» **TO DO**
Rewrite all the records below, replacing "The image size is" with "Image size:" everywhere it occurs and leaving everything else unchanged.

» **DATA FOR THIS EXERCISE**
◆ ◆ ◆ ◆

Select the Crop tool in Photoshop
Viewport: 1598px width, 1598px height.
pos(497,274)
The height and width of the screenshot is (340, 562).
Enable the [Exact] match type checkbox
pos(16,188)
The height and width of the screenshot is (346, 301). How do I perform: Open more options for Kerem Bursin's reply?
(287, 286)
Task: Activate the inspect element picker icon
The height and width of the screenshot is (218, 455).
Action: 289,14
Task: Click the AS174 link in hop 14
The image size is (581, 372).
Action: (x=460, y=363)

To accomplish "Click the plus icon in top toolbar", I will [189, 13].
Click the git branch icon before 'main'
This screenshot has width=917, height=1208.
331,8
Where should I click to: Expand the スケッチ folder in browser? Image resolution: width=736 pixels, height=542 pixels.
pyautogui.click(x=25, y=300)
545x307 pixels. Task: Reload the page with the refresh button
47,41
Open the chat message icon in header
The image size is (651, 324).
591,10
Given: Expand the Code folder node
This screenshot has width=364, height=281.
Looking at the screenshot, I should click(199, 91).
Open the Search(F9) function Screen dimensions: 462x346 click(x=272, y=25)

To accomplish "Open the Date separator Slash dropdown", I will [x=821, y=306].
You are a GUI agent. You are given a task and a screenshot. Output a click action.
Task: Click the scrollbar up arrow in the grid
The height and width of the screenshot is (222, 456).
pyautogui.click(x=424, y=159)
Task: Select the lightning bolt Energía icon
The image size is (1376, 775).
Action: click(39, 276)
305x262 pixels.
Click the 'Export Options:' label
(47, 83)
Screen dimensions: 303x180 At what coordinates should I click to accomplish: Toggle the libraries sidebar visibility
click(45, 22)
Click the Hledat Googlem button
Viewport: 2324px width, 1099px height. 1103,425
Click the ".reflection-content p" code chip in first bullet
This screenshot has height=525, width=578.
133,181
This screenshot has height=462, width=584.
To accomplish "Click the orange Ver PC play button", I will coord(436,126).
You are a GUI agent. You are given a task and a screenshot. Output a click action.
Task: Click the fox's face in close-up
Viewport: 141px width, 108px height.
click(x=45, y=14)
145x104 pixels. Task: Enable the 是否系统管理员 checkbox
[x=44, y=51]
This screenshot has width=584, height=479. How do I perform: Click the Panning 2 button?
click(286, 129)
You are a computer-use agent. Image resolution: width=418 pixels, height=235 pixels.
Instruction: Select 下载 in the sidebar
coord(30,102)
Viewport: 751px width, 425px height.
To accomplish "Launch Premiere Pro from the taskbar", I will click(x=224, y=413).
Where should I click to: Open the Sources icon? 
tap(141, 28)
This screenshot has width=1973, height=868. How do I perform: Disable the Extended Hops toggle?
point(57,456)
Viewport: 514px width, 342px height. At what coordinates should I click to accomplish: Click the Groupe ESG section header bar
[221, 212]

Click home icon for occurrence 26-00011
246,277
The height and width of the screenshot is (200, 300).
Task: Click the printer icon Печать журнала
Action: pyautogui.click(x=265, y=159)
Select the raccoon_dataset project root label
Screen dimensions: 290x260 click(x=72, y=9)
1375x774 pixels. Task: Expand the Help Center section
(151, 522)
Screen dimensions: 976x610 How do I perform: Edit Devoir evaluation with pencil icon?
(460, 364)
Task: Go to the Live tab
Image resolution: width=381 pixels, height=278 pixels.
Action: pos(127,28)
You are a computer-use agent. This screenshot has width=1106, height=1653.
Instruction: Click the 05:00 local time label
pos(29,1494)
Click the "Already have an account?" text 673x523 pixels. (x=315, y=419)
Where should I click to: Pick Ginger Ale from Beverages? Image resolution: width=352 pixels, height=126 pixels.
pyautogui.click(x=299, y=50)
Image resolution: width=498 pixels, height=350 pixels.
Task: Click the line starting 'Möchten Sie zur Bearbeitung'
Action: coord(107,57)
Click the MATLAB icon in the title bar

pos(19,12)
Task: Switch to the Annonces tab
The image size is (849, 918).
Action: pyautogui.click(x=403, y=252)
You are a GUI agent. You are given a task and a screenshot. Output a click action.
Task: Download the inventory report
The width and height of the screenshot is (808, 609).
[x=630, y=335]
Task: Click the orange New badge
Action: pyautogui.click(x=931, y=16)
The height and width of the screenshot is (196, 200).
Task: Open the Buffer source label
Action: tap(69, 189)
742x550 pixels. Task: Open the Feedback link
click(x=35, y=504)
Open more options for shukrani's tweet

◆ ◆ ◆ ◆

» **ANSWER TO THE TASK**
Select the Crop tool in Photoshop
Viewport: 1598px width, 1598px height.
pos(497,274)
The height and width of the screenshot is (340, 562).
Enable the [Exact] match type checkbox
pos(16,188)
The height and width of the screenshot is (346, 301). How do I perform: Open more options for Kerem Bursin's reply?
(287, 286)
Task: Activate the inspect element picker icon
The height and width of the screenshot is (218, 455).
Action: 289,14
Task: Click the AS174 link in hop 14
Image size: (581, 372).
Action: (x=460, y=363)

To accomplish "Click the plus icon in top toolbar", I will [189, 13].
Click the git branch icon before 'main'
This screenshot has width=917, height=1208.
331,8
Where should I click to: Expand the スケッチ folder in browser? Image resolution: width=736 pixels, height=542 pixels.
pyautogui.click(x=25, y=300)
545x307 pixels. Task: Reload the page with the refresh button
47,41
Open the chat message icon in header
Image size: (651, 324).
591,10
Given: Expand the Code folder node
This screenshot has width=364, height=281.
Looking at the screenshot, I should click(199, 91).
Open the Search(F9) function Screen dimensions: 462x346 click(x=272, y=25)

To accomplish "Open the Date separator Slash dropdown", I will [x=821, y=306].
You are a GUI agent. You are given a task and a screenshot. Output a click action.
Task: Click the scrollbar up arrow in the grid
The height and width of the screenshot is (222, 456).
pyautogui.click(x=424, y=159)
Task: Select the lightning bolt Energía icon
Image size: (1376, 775).
Action: click(39, 276)
305x262 pixels.
Click the 'Export Options:' label
(47, 83)
Screen dimensions: 303x180 At what coordinates should I click to accomplish: Toggle the libraries sidebar visibility
click(45, 22)
Click the Hledat Googlem button
Viewport: 2324px width, 1099px height. 1103,425
Click the ".reflection-content p" code chip in first bullet
This screenshot has height=525, width=578.
133,181
This screenshot has height=462, width=584.
To accomplish "Click the orange Ver PC play button", I will coord(436,126).
You are a GUI agent. You are given a task and a screenshot. Output a click action.
Task: Click the fox's face in close-up
Viewport: 141px width, 108px height.
click(x=45, y=14)
145x104 pixels. Task: Enable the 是否系统管理员 checkbox
[x=44, y=51]
This screenshot has width=584, height=479. How do I perform: Click the Panning 2 button?
click(286, 129)
You are a computer-use agent. Image resolution: width=418 pixels, height=235 pixels.
Instruction: Select 下载 in the sidebar
coord(30,102)
Viewport: 751px width, 425px height.
To accomplish "Launch Premiere Pro from the taskbar", I will click(x=224, y=413).
Where should I click to: Open the Sources icon? 
tap(141, 28)
This screenshot has width=1973, height=868. How do I perform: Disable the Extended Hops toggle?
point(57,456)
Viewport: 514px width, 342px height. At what coordinates should I click to accomplish: Click the Groupe ESG section header bar
[221, 212]

Click home icon for occurrence 26-00011
246,277
The height and width of the screenshot is (200, 300).
Task: Click the printer icon Печать журнала
Action: pyautogui.click(x=265, y=159)
Select the raccoon_dataset project root label
Screen dimensions: 290x260 click(x=72, y=9)
1375x774 pixels. Task: Expand the Help Center section
(151, 522)
Screen dimensions: 976x610 How do I perform: Edit Devoir evaluation with pencil icon?
(460, 364)
Task: Go to the Live tab
Image resolution: width=381 pixels, height=278 pixels.
Action: pos(127,28)
You are a computer-use agent. This screenshot has width=1106, height=1653.
Instruction: Click the 05:00 local time label
pos(29,1494)
Click the "Already have an account?" text 673x523 pixels. (x=315, y=419)
Where should I click to: Pick Ginger Ale from Beverages? Image resolution: width=352 pixels, height=126 pixels.
pyautogui.click(x=299, y=50)
Image resolution: width=498 pixels, height=350 pixels.
Task: Click the line starting 'Möchten Sie zur Bearbeitung'
Action: coord(107,57)
Click the MATLAB icon in the title bar

pos(19,12)
Task: Switch to the Annonces tab
Image size: (849, 918).
Action: pyautogui.click(x=403, y=252)
You are a GUI agent. You are given a task and a screenshot. Output a click action.
Task: Download the inventory report
The width and height of the screenshot is (808, 609).
[x=630, y=335]
Task: Click the orange New badge
Action: pyautogui.click(x=931, y=16)
The height and width of the screenshot is (196, 200).
Task: Open the Buffer source label
Action: tap(69, 189)
742x550 pixels. Task: Open the Feedback link
click(x=35, y=504)
Open more options for shukrani's tweet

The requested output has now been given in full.